We’re just half way through the fourth week of the semester here at RPI, but I’ve already made a number of improvements to the TW Instance Hub, with more to come.
- Country and US state pages now present a Google map and flag at the top of the page. The location data is derived from DBPedia, which returns a lat/long of the country/state’s capitol, so on some of these, the sizing is a bit awkward and the borders of the entire entity don’t fit in the maps window, but it’s still better than nothing.
- Toxic chemicals commonly found in US EPA reports are now part of the instance hub. They can be found at: /id/us/fed/agency/Environmental_Protection_Agency/chemical/
- A selection of IOGDS (International Open Government Dataset Search) datasets are now presented at the bottom of country pages for those countries that have datasets in our catalog. As there are over a million of these datasets, currently a selection of the top 100 is served up for each country, but I would like to figure out a better way of integrating Instance Hub and IOGDS. Check out the United Kingdom’s datasets at the bottom of their page here.

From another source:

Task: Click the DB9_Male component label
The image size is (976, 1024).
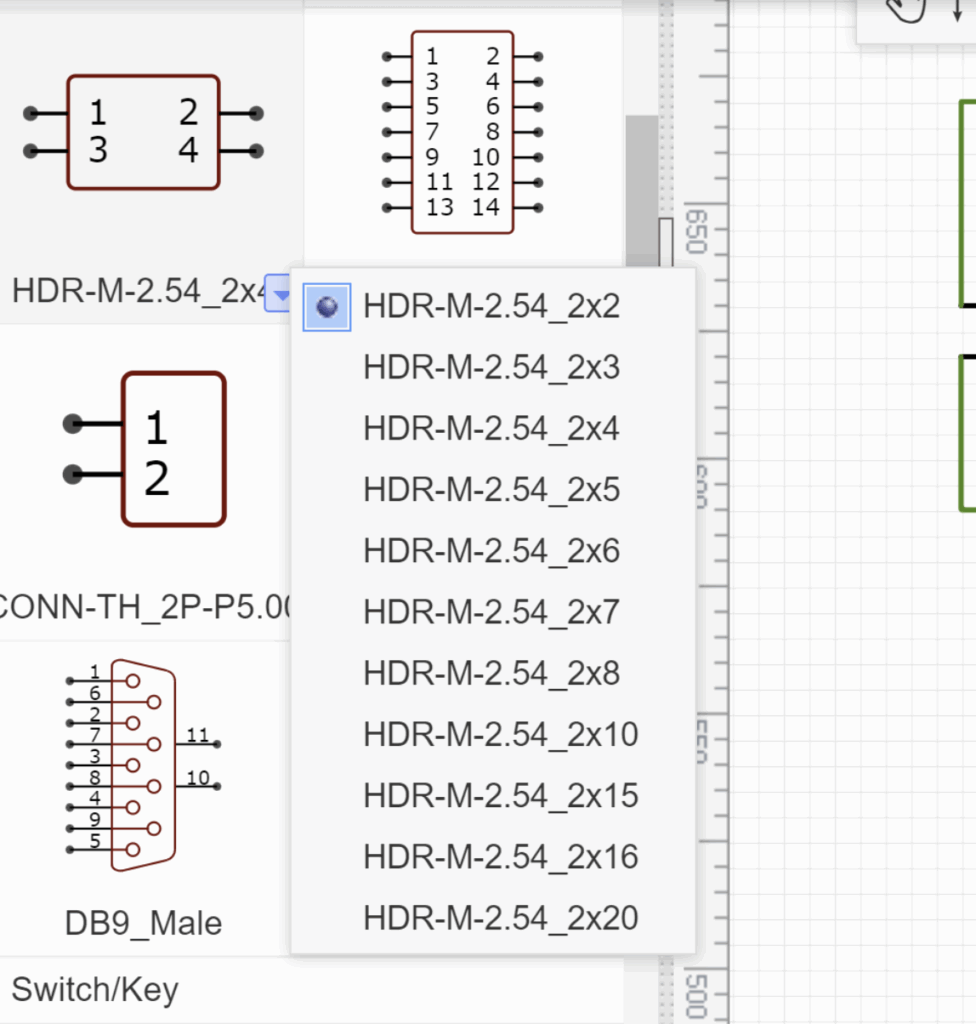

- Better backend management – I recently reorganized the backend storage of queries to all for easier management. Rather than house a copy of each necessary query in the /queries directory of each service, I made a folder to house all my service queries and then just symlinked to the necessary queries for the /queries directory in each service. Abstracting out these queries has made the site much easier to manage, and will definitely be important as we seek to further expand it.
- The listings on intermediate “service” pages (ones that are formed from partial URI paths, but are not URIs themselves, ie: http://logd.tw.rpi.edu/ih2/id or http://logd.tw.rpi.edu/ih2/id/country) now list entities in alphabetical order, making navigation and exploration easier. It’s a minor tweak, but it took a decent amount of work to get this done, as in the process I discovered some bugs in our csv2rdf4lod tool conversion parameters for the instance hub data, and those had to be fixed.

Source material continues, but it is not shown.